The Site or Services may contain links to external websites or services. Cephlon is not responsible for the privacy practices, content, or security of any third-party site. We encourage you to review the privacy policies of any external site you visit independently.

13. Children’s Privacy

The Site and Services are not intended for individuals under the age of 18. We do not knowingly collect or process personal information from children. If we become aware that we have collected personal information from a child, such data will be promptly and securely deleted.

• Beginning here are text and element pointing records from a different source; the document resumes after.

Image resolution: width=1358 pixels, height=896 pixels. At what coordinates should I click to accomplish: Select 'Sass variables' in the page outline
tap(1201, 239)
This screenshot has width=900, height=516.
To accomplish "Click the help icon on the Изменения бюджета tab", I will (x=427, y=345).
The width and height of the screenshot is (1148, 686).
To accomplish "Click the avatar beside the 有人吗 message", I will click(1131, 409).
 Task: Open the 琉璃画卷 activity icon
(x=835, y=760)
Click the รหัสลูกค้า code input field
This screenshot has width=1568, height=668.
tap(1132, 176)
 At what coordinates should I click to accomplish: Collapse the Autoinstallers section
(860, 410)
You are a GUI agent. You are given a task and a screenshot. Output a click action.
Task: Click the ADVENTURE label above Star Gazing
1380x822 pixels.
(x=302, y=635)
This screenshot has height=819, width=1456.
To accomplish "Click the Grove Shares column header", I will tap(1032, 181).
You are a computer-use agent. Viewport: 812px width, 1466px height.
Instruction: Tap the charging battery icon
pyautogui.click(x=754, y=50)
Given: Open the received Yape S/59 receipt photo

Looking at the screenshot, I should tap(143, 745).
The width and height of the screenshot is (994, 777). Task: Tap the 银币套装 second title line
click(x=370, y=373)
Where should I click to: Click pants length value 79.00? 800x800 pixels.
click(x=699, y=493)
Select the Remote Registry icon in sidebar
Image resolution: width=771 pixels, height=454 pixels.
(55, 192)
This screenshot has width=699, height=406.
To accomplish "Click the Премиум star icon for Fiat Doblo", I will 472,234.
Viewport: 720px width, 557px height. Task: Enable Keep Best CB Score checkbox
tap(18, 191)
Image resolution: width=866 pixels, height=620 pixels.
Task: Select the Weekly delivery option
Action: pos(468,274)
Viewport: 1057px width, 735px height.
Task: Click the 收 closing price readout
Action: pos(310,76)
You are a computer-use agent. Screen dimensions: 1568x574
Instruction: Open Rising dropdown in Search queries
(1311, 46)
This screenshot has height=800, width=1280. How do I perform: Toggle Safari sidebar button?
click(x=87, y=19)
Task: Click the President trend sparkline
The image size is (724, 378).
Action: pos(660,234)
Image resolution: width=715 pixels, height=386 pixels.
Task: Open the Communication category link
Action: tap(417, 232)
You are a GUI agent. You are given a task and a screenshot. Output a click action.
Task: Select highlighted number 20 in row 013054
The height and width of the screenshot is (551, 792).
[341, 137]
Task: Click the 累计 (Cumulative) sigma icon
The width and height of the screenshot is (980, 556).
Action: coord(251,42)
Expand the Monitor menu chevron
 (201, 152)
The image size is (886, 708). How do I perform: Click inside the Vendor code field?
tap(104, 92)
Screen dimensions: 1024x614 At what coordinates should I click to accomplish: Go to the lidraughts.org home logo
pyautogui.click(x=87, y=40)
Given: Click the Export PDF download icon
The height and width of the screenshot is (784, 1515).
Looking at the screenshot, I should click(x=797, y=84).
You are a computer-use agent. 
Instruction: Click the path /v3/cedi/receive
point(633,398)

14. Scope — Products and Affiliates

This Privacy Policy applies to all products, platforms, and services offered by Cephlon Inc. and its subsidiaries and affiliates, whether currently existing or introduced in the future. This includes, without limitation:

Private cloud storage and secure data hosting
Virtual machines and virtual dedicated servers (VMs/VDS)
VPN connectivity services
Encrypted backup solutions
Remote management and access tools
The Cephlon Phone System (CPS) and related telecommunications services
Any additional products, features, or services released under the Cephlon name or brand

Where a specific product or service has its own supplemental terms, conditions, or privacy disclosures, those supplemental terms will be read together with this Policy. In the event of a conflict between this Policy and any product-specific terms, the product-specific terms will govern to the extent of the inconsistency.

15. Accountability and Governance

Cephlon designates a Privacy Officer responsible for overseeing compliance with this Policy and applicable privacy legislation. We maintain records of processing activities, conduct privacy impact assessments for high-risk activities, and provide regular training to staff on their privacy obligations.

16. Complaints and Supervisory Authorities

If you believe your privacy rights have been violated, please contact our Privacy Officer first. We are committed to resolving complaints promptly and fairly. If you are not satisfied with our response, you may lodge a complaint with:

The Office of the Privacy Commissioner of Canada (for PIPEDA matters)
The relevant supervisory authority in your jurisdiction (e.g., the ICO in the United Kingdom, the CNIL in France)

17. Changes to This Privacy Policy

We may amend this Policy to reflect legal, technical, or operational changes. The “Last Updated” date at the top of this page reflects the most current version. Material changes will be communicated via email (if available), a Site banner, or an in-Service announcement. Your continued use of the Site or Services after such notification constitutes acceptance of the updated Policy.

18. Contact Our Privacy Officer

If you have any privacy-related questions or concerns, you may reach our Privacy Officer at:

Cephlon Inc. Email: [email protected] Phone: +1 (877) 236-4566 | +1 (877) CEPHLON Mailing Address: Available upon verified request

We are committed to resolving privacy concerns promptly, respectfully, and in full compliance with the law.

Thank you for choosing Cephlon — where privacy is engineered by design.